FIGURE 8.6 Physiological and subjective effects of smoked vs. oral administration of Δ9-tetrahydrocannabinol. Smoked marijuana cigarettes contained 2.3–3.6% Δ9-THC. Oral administration was via Marinol capsules (2.5, 5, and 10 mg). (A) Heart rate before and after active drug or placebo administration. (B) End-of-session questionnaire scores after active drug or placebo administration. These data show that similar to other drugs of abuse, smoked marijuana has much faster absorption and is more effective. Notice that it took 1–2 h for significant increases in heart rate to be seen after oral administration, whereas significant increases in heart rate were observed at 5 min with smoked marijuana. [Modified with permission from Chait LD, Zacny JP. Reinforcing and subjective effects of oral Δ9-THC and smoked marijuana in humans.
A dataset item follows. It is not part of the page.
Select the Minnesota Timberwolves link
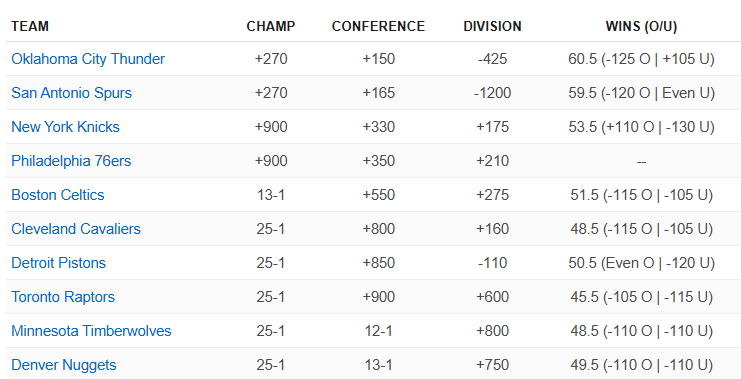Image resolution: width=741 pixels, height=379 pixels. point(91,331)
Psychopharmacology, 1992, (107), 255–262.]
Δ9-THC has a peculiar distribution because of its high lipophilicity compared with other drugs of abuse. As a result, it rapidly enters highly vascularized tissues. After intravenous administration, only 1% is estimated to enter the brain at the time of peak behavioral effects. The significant accumulation of cannabinoids occurs later in less vascularized tissues and body fat, which is the major long-term storage site.
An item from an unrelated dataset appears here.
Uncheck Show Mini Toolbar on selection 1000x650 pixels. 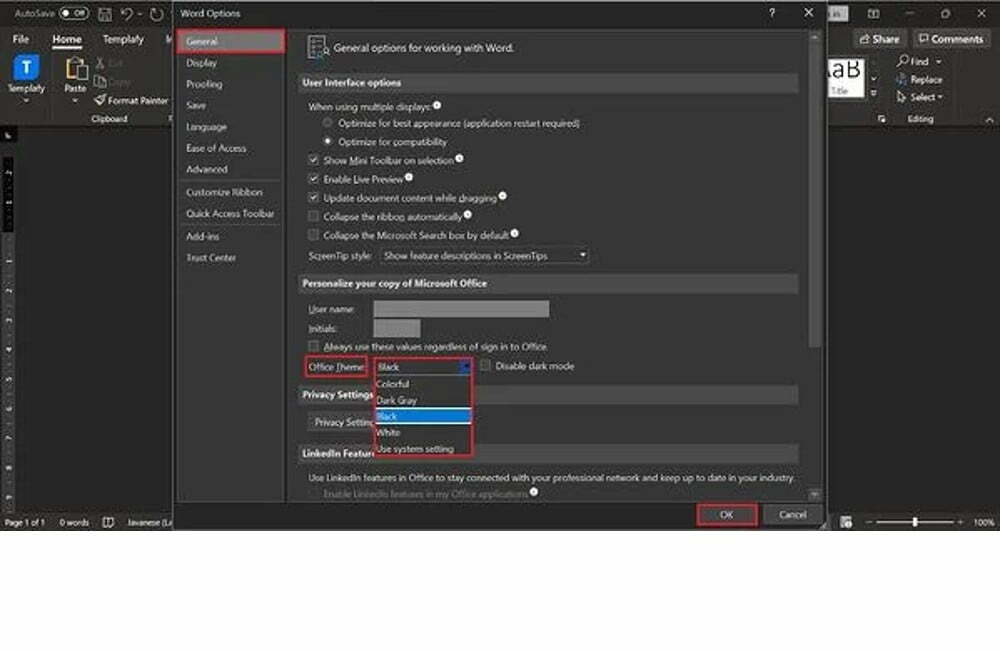[314, 160]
Δ9-THC is broken down in the liver by enzymes of the cytochrome P450 system. In humans, hydroxylation produces 11-OH-THC, and oxidation leads to THC-COOH (Figure 8.8). The elimination half-life for Δ9-THC ranges widely, from 20 to 60 h. The half-like in chronic users is shorter (28 h) than in non-users (57 h). The elimination half-life for Δ9-THC metabolites is longer than for the parent compound, ranging from five to six days.
FIGURE 8.7 Time course of subjective high after smoked (19 mg), oral (20 mg), and intravenous (5 mg) Δ9-THC administration. These data show that the route of administration determines the profile of intoxication produced by marijuana over time. Notice that the onset of the peak levels of intoxication in the blood is delayed with oral administration compared with intravenous and smoked marijuana and that the peak levels of intoxication are higher for intravenous and smoked marijuana compared with oral administration. [Adapted from Hollister LE, Gillespie HK, Ohlsson A, Lindgren JE, Wahlen A, Agurell S. Do plasma concentrations of Δ9-tetrahydrocannabinol reflect the degree of intoxication? Journal of Clinical Pharmacology, 1981, 21(8–9 suppl): 171s–177s.]
Δ9-THC is excreted from the body as acid metabolites, and these metabolites can be detected in the urine for an average of 27 days in chronic users, and positive urine results have been detected up to 46 days after the last administration.